Unlike other types of consumer spending, medical debt often results from causes beyond the control of those incurring it -- nobody asks to get cancer. In addition, by the time a medical bill works its way through an insurance company's payment system, gets declined and becomes the responsibility of the consumer, it's often delinquent and turned over to a collection agency. So a consumer's credit score could be negatively impacted before they even know they're responsible for the bill or have the opportunity to pay it.
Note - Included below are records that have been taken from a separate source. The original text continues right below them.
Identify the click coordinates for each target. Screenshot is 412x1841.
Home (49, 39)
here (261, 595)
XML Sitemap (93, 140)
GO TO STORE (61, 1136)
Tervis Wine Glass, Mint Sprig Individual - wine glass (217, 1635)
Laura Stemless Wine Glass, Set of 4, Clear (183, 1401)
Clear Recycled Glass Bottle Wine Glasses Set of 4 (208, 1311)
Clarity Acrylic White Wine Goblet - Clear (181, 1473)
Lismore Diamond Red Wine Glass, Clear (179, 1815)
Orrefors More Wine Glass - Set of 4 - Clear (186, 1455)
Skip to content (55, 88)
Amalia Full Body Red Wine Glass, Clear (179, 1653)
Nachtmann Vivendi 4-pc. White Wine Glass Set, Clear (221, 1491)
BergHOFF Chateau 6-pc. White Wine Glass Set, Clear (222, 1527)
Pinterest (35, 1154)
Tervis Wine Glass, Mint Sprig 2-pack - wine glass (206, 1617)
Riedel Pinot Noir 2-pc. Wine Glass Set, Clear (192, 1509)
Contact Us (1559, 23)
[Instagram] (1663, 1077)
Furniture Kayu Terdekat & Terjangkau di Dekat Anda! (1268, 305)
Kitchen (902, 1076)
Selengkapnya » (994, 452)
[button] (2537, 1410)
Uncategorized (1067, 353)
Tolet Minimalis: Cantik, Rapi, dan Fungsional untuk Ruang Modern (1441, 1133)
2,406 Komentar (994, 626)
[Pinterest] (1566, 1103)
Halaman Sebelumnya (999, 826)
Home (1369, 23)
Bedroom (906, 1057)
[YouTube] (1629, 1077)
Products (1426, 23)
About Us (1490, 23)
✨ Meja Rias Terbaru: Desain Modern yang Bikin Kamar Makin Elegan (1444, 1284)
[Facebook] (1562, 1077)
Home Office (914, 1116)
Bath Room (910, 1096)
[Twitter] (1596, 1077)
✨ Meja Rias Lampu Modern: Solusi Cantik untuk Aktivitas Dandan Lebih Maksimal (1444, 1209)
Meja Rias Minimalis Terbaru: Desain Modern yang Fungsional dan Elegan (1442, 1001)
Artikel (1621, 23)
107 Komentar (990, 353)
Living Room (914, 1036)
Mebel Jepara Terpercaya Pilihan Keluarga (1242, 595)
"It's already incredibly difficult for families to pay off the high cost of medical treatments for serious injuries and diseases," said Sen. Jeff Merkley, D-Ore., one of several senators who introduced the bill. "To add insult to injury, after families pay off their exorbitant medical debt, they continue to take a hit on their credit scores. This bill will give families a fair deal and ensure that their future financial transactions won't be negatively affected by a bad credit score just because of past medical debt."
What the proposed legislation would do is amend the Fair Credit Reporting Act to prohibit credit-reporting agencies from using paid or settled medical debt in determining creditworthiness. In addition, reporting agencies would be required to delete medical debt from the consumer's credit history within 45 days (in the Senate version; House version is 30 days) from the day it is paid off or settled.
More statistics regarding medical debt from the website of the bill's House sponsor, U.S. Rep. Mary Jo Kilroy, D-Ohio:
- Medical bill problems or accrued medical debt affect roughly 72 million working-age adults in America.
- Over 28 million Americans were harassed by debt collectors in 2007 because of health care bills.
- 60% of those with medical bills and debts were insured at the time they assumed health care debt.
- According to mortgage originators and services, even one negative medical collection mark on a credit score can drop a consumer from Tier 1 to Tier 2 of the credit rating system, which could cost consumers thousands of dollars in percentage points and closing premiums.
Do you think this bill should become law, or do you think medical debt should be weighted equally with other consumer debt in determining a credit score?